Julia: Die Kriegerin

Der Wettbewerb nimmt Fahrt auf: Erick Zoncas furioser Film "Julia" zeigt eine Trinkerin, die einen Jungen kidnappt. Tilda Swinton in der Hauptrolle spielt Oscar-verdächtig.

Wenn sie aufwacht, züngelt sie gleich. Ein unruhiges, zuckendes Tier, eine Echse im Paillettenkleid, die ihren Durst stillen muss, sofort, immerzu.

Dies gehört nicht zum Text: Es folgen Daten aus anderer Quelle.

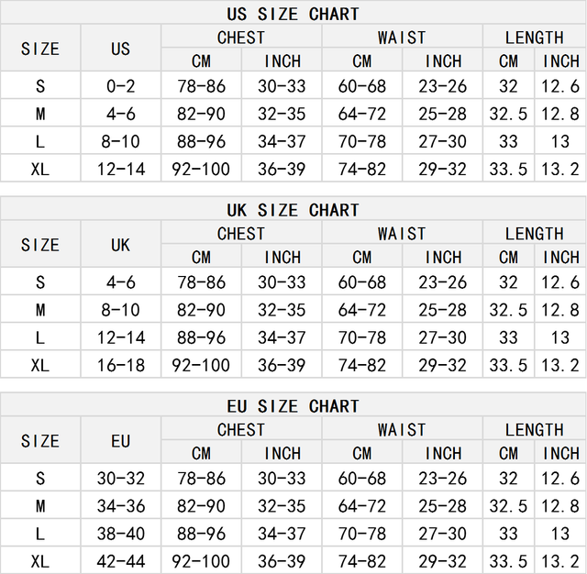Select the 0-2 US size cell
587x574 pixels.
121,86
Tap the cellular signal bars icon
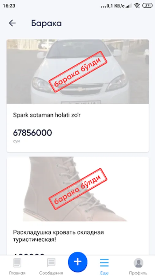This screenshot has width=155, height=276. 129,6
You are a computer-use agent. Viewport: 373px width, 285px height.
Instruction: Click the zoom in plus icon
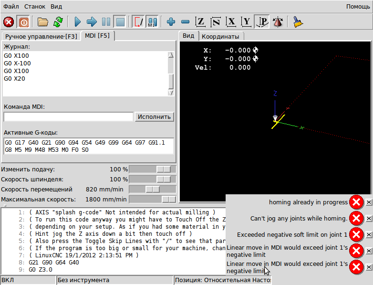tap(171, 22)

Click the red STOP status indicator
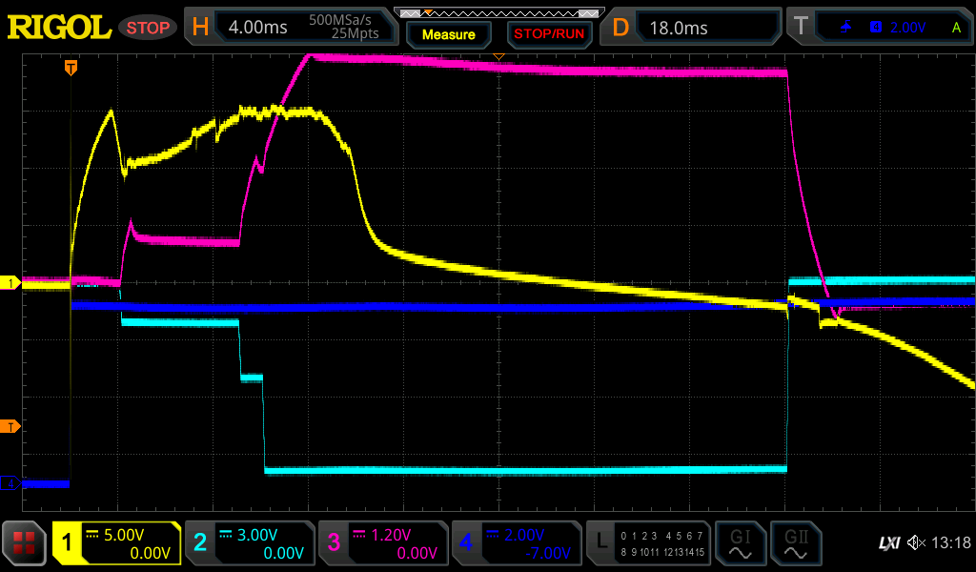click(148, 28)
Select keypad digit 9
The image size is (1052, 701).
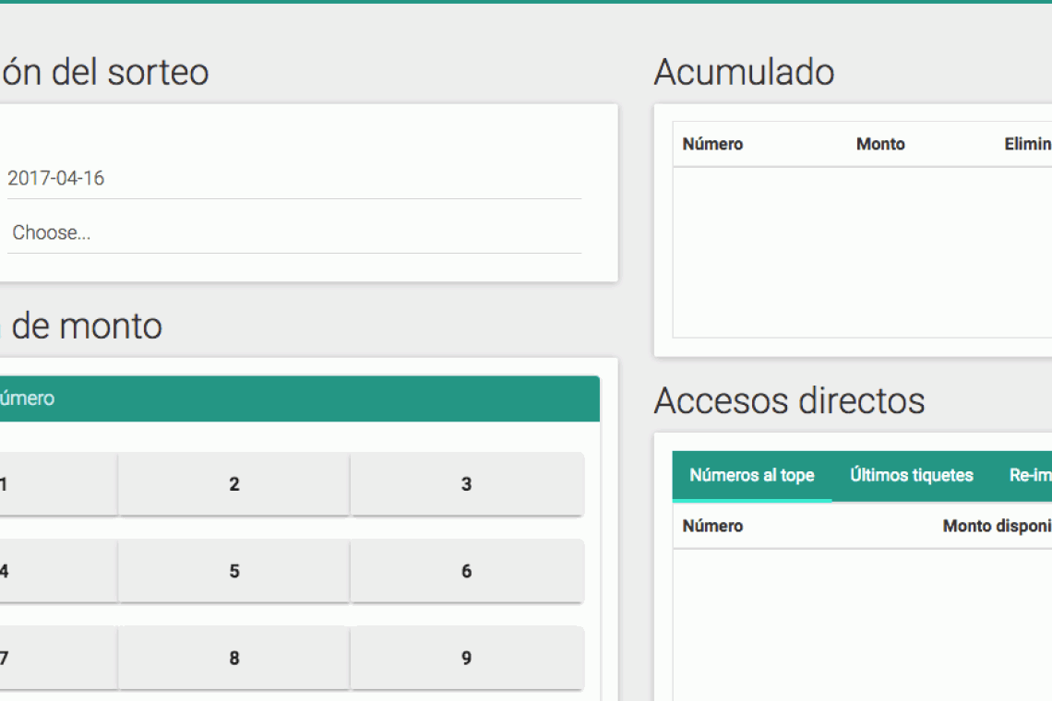(x=466, y=658)
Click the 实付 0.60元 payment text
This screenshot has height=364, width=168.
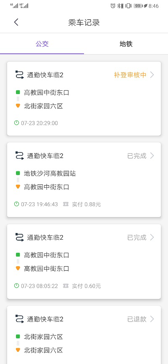[87, 286]
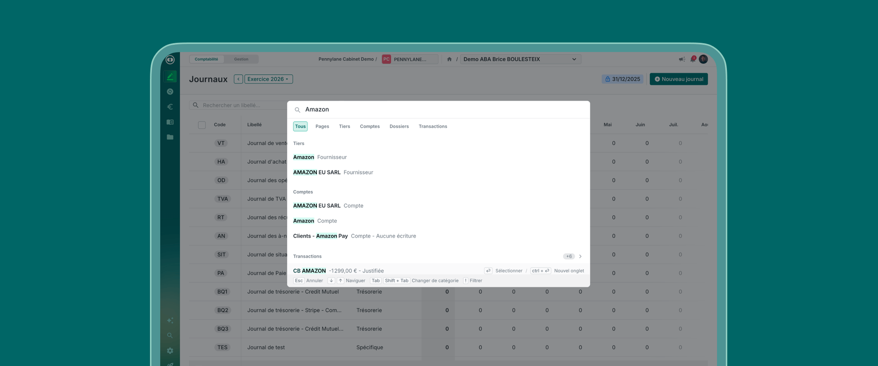Open the open-book icon in sidebar
This screenshot has width=878, height=366.
point(170,122)
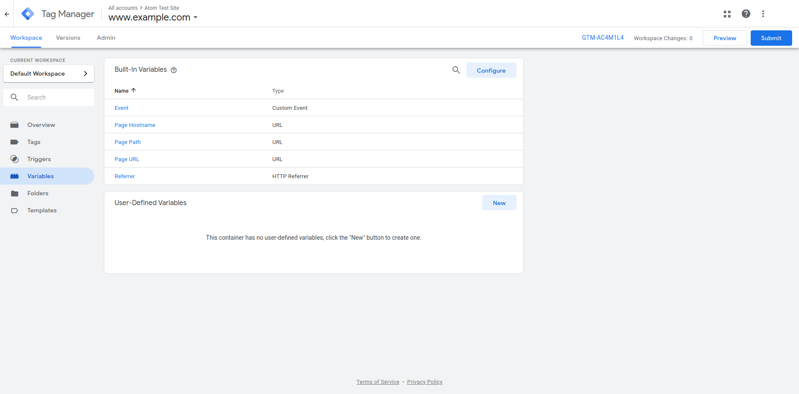Click the Built-In Variables search magnifier icon

click(x=456, y=70)
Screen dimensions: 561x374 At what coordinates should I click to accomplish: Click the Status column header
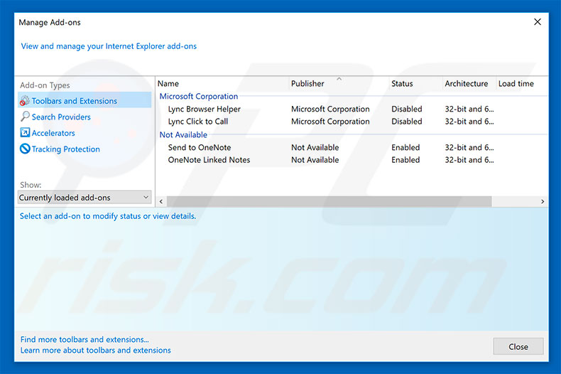pos(402,83)
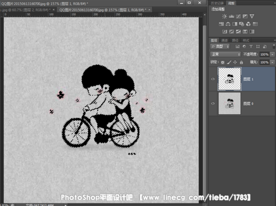Toggle lock transparent pixels
Image resolution: width=276 pixels, height=206 pixels.
coord(223,62)
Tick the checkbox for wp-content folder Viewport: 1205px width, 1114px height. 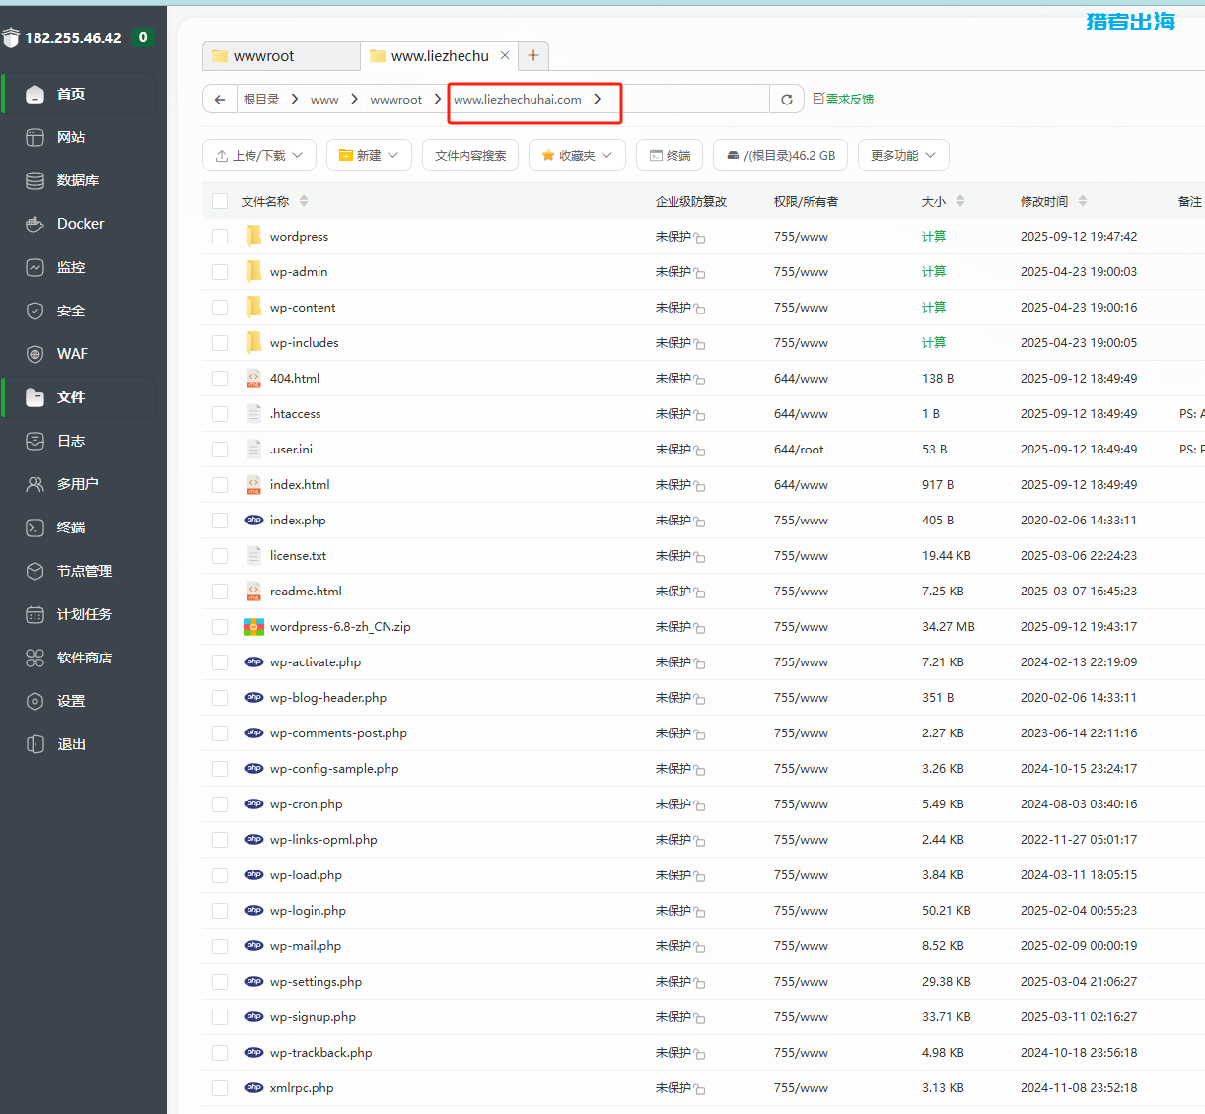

Wenn sie läuft, stakst sie auf Stilettos über den Schotter, schwankt und knickt um, stakst weiter, wahrt irgendwie Haltung am Morgen nach dieser durchsoffenen Nacht. Du Riesengiraffe, sagt ihr Freund Mitch. Es ist ihr einziger Freund.

Ihr Mund ist immer in Bewegung, sie beißt die Zähne zusammen, reißt die Lippen auseinander, grimassiert, hyperventiliert, lacht dreckig, redet dreckig. Wenn sie flucht, klimpert der Modeschmuck, die rote Mähne zottelt ihr ins Gesicht.

Tilda Swinton ist „Julia“,Trinkerin, Gelegenheitsnutte, notorische Lügnerin, ein Wrack, eine Schlampe. Nein: die Königin der Schlampen. Je hoffnungsloser die Lage, desto überwältigender ihre Energie, die Überlebensenergie der Verzweiflung. Bei den Anonymen Alkoholikern hält Julia es keine fünf Minuten aus, aber wenn sie nicht gerade sturzbetrunken in komaähnlichem Schlaf liegt, kämpft sie wie eine Berserkerin. Eine Kriegerin von atemberaubender Körperlichkeit, schonungslos, animalisch, wild, knochig, fragil.

Kein Wunder, dass Tilda Swinton als Bären-Kandidatin gehandelt wird. Regisseur Erick Zonca („La vie rêvée des anges“) mutet ihr in seinem ersten in Amerika gedrehten Film auch allerhand zu: Mehr noch als die Titelfigur hat der Film selbst multiplen Charakter und wechselt mit zunehmendem Tempo die Genres.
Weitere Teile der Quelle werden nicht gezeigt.